That gives sitemaps a route of pages/api/sitemap.js. Sitemaps typically live at the root at /sitemap.xml, but we can use Nextjs configuration file next.config.js to rewrite the /sitemap.xml URL to its real route of /pages/api/sitemap.js. Keep in mind this is my pages folder structure. Yours could be different.

Next.js Config file

In the Next.js config file add the following.

// nextjs config file

module.exports = {
  rewrites: async () => [
    {
      source: '/sitemap.xml',
      destination: '/pages/api/sitemap', // your pages folder structure
    },
  ],
}

And that's it! Do a dance part as you have created a next sitemap. Depending on how your site is built, you may have to publish your site to see the sitemap.

If you are using a CMS I would recommend fetching data using GraphQL. Which I'll go into more in another post.

Please make sure you encode your next sitemap file in UTF-8 and escape URLs appropriately 7, or Google will not like your sitemap.
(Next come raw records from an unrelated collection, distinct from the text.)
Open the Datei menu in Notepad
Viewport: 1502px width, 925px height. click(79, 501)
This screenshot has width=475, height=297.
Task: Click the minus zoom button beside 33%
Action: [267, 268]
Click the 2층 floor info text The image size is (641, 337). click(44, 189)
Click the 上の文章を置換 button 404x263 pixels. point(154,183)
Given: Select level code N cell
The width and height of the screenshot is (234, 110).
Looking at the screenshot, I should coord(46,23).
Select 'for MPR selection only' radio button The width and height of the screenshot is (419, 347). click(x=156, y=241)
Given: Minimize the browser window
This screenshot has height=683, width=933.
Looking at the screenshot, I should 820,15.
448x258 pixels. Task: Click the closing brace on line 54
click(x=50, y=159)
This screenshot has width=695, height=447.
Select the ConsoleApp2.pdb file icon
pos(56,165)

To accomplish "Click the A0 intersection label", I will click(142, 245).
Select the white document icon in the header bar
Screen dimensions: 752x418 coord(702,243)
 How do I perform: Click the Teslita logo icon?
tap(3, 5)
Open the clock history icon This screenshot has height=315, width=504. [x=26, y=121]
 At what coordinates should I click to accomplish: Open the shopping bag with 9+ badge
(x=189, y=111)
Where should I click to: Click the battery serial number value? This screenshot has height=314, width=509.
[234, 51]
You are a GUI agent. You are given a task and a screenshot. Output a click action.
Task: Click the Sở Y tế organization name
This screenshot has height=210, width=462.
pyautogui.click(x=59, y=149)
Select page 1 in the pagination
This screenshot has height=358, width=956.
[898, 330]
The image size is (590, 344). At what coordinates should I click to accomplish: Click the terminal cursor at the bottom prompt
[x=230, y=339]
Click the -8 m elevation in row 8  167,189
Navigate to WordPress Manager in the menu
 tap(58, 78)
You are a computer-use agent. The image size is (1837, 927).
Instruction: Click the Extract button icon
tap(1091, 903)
Breaking up a sitemap into smaller sitemaps is recommended, as a sitemap may have up to 50k URLs and must not exceed 50MB uncompressed. If you have more than 50k URLs, use a sitemap index file8 to assemble all your sitemaps and send this one file to be indexed rather than sending them one by one.

Please keep in mind that server side rendering has its own set of challenges when it comes to being SEO friendly. This is one of the reasons I use MD files and keep static pages on my site.

Next js Sitemap Example

<urlset xmlns="http://www.sitemaps.org/schemas/sitemap/0.9">
  <url>
    <loc>https://yoursite.com/home</loc>
    <lastmod>2022-05-12</lastmod>
    <changefreq>monthly</changefreq>
    <priority>0.7</priority>
  </url>
</urlset>

Robots.txt For Search Engines

Adding a robots.txt file to your website can help improve its search engine optimization. A robots.txt file is like an online "No Trespassing" sign that tells search engines which areas are off-limits—and which roads they should take instead.

Create a robots.txt file and add it to your public folder.

Examples Robots.txt

Basic Robots.txt

User-agent: *
Allow: /

# Host
Host: https://yoursite.com/

# Sitemaps
Sitemap: https://yoursite.com/sitemap.xml

It will tell search engines they are welcome to explore your website to their heart's content.

If you want to keep any pages from being indexed, add them to the "Disallow" section. For example we don't want to index our api page as that wouldn't look good. We only want the next sitemap xml file to get indexed. If it were to be indexed it could create two sitemaps and we don't want that.

Robots.txt with Disallow

User-agent: *
Allow: /
Disallow: /api/*

# Host
Host: https://yoursite.com/

# Sitemaps
Sitemap: https://yoursite.com/sitemap.xml

You can view your robots.txt file by visiting yoursite.com/robots.txt

The End

Next.js is very SEO friendly and is a vital component of any website. In this tutorial, we went over building a sitemap generator that creates a sitemap for every page on your website. This will help boost your rankings on search engine result pages (SERPs) and draw more users to your website. I hope you learned something.

If your website grows and you continue to write page after page, you'll want your next sitemap to function without thinking about it. Creating the next sitemap dynamically will help you import all your pages and posts, remove the manual human part, and keep you from mapping every page. As time goes on, you'll also want to get into JSON files, better known as schema, to help all the bots quickly read your site without many requests. A post for another time too.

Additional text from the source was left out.